Pen & Paper - Spielsysteme > Fate
Fate mit anderer Würfelmechanik
Gorilla:
Ich sehe auch keinen Grund dafür.
Wüsste nicht, was es helfen soll, mehr Stufen zu haben. Das führt nur zu mehr Bookkeeping und Number Crunching und genau darauf will ich mit Fate ja verzichten.

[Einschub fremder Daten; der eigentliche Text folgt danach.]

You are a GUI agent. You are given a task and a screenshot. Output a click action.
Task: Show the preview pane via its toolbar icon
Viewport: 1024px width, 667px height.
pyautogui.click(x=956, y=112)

Gibt schon genug Systeme in denen das nach Herzenslust möglich ist.
Kampfwurst:
--- Zitat von: rollsomedice am 24.01.2013 | 21:30 ---Einfach etwas mehr Spielraum zu haben bei boni und Mali.
--- Ende Zitat ---
Das ist eigentlich etwas, das Fate einem schön abgewöhnen kann, finde ich. Ich gebe eigentlich gar keine Boni oder Mali mehr direkt, ich mache das mit Aspekten. Wenn ein Aspekt einer Aktion gegenübersteht, dann darf entweder der Gegner +2 auf seinen Wurf packen, oder bei einer einfachen Aktion erschwere ich diese um 2, bzw. um einen Aspekt, den der Spieler dann aufbringen muss, um den erschwerenden Aspekt zu überkommen. Finde ich im Ganzen viel runder als großartig zu granulieren.
Lichtbringer:
Als ewiger Fan des W12 kann ich die Frage durchaus verstehen.
Bad Horse:
--- Zitat von: Kampfwurst am 24.01.2013 | 21:52 ---Das ist eigentlich etwas, das Fate einem schön abgewöhnen kann, finde ich. Ich gebe eigentlich gar keine Boni oder Mali mehr direkt, ich mache das mit Aspekten. Wenn ein Aspekt einer Aktion gegenübersteht, dann darf entweder der Gegner +2 auf seinen Wurf packen, oder bei einer einfachen Aktion erschwere ich diese um 2, bzw. um einen Aspekt, den der Spieler dann aufbringen muss, um den erschwerenden Aspekt zu überkommen. Finde ich im Ganzen viel runder als großartig zu granulieren.
--- Ende Zitat ---
Kann ich nur unterstützen. :d
Nørdmännchen:
--- Zitat von: rollsomedice am 24.01.2013 | 21:07 ---Manchmal juckt es mich in den Fingern Fate mit einer feiner granulierten Würfelmechanik zu spielen. Geht Euch das auch so?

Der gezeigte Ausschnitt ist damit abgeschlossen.